[Eeglablist] Problems with epoch rejection
ANA BUJAN
ana.bujan at gmail.com
Fri Jan 24 02:17:45 PST 2020
Dear Makoto,
thanks for your answer.
I would be delighted to pay your invoice, your pipeline and code are really
useful for someone not good at programming... :)
Regarding data, they are not continuous but epoched (89 epochs). The thing
is that when these 89 epochs are marked and rejected by the first rejection
method (threshold), the set changes automatically and the data seem
continuous (1 epoch).
Cheers,
El vie., 24 ene. 2020 9:39, Makoto Miyakoshi <mmiyakoshi at ucsd.edu> escribió:
> Dear Ana,
>
> > based on Makoto's pipeline
>
> You will receive an invoice from me.
>
> > 0/1 trial(s) marked for rejection
>
> The first guess I had was whether this is by any chance continuous data.
>
> Makoto
>
>
>
> On Tue, Jan 21, 2020 at 11:46 AM ANA BUJAN <ana.bujan at gmail.com> wrote:
>
> > Dear all,
> >
> > I have been trying to reject raw epochs (no ICA) through a handmade
> script
> > based on Makoto's pipeline with some changes. I would like to perform
> > rejection of epochs by all methods of rejection as the last
> pre-processing
> > step. However, each way I have tried, I got an error. I'm not a
> proficient
> > person programming and relatively new with EEGlab. So, it is almost for
> > sure I'm doing something wrong but I'm not able to see it...
> > So, I will make clear my point in order for you to be able to figure out
> > what I'm doing wrong. These the steps of the script:
> >
> > 1. Import Biosig data.
> > 2. Set channel locs
> > 3. Remove baseline and filters (0.5-40)
> > 4. Bad channels rejection through pop_rejchan
> > 5. Remove bad data segments with ASR
> > 6. ICA and IC label for correction of artifacts (by the way, sometimes,
> no
> > always, EEG = pop_iclabel in the script doesn't work, the error is :
> >
> > Undefined function or variable 'pop_iclabel'.
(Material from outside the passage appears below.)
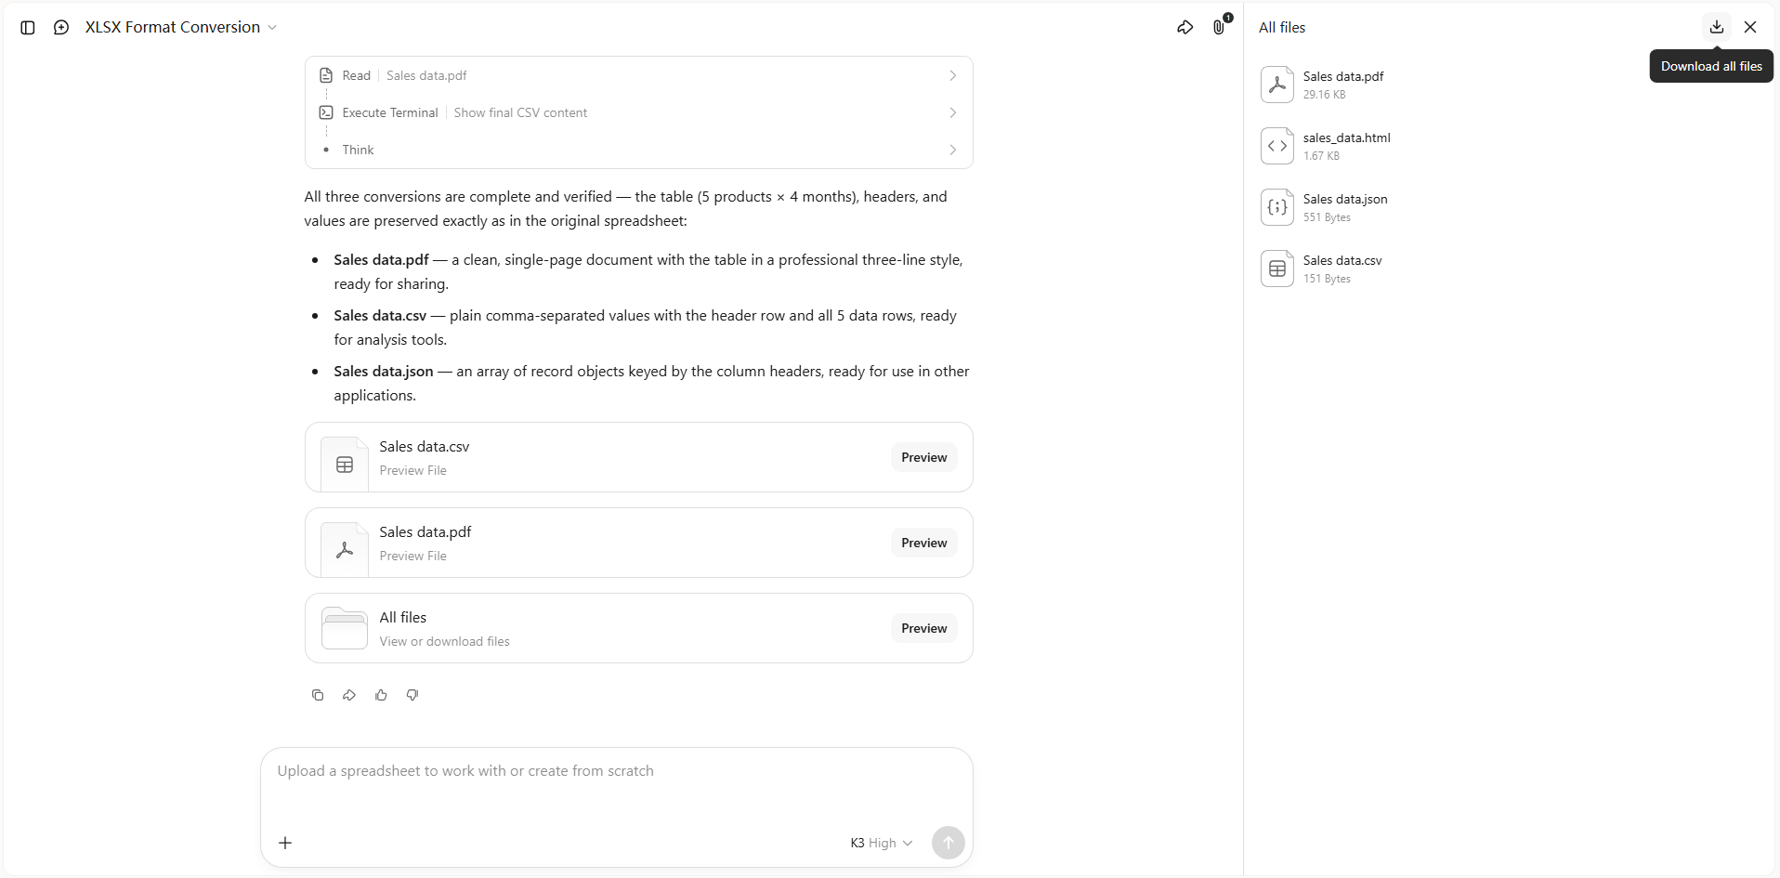
Task: Add attachment with plus icon in input box
Action: 285,843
> > Error in rs_batchcode_superpose (line 45)
> > EEG = pop_iclabel(EEG, 'default')
> > 7. Interpolation of removed channels and average reference
> > 8. Epochs extraction
> > 9. Epochs rejection
> >
> > So, this last step is where I'm having trouble. I've tried three options:
> >
> > OPTION 1. Mark the bad epochs, then superpose, then reject
> >
> > EEG = pop_eegthresh(EEG,1,[1:64] ,-100,100,0,1.998,2,0);
> > EEG = pop_rejtrend(EEG,1,[1:64] ,1024,75,0.3,2,0);
> > EEG = pop_jointprob(EEG,1,[1:64] ,5,5,0,0,0,[],0);
> > EEG = pop_rejkurt(EEG,1,[1:64] ,5,5,0,0,0,[],0);
> > EEG = pop_rejspec( EEG, 1,'elecrange',[1:64]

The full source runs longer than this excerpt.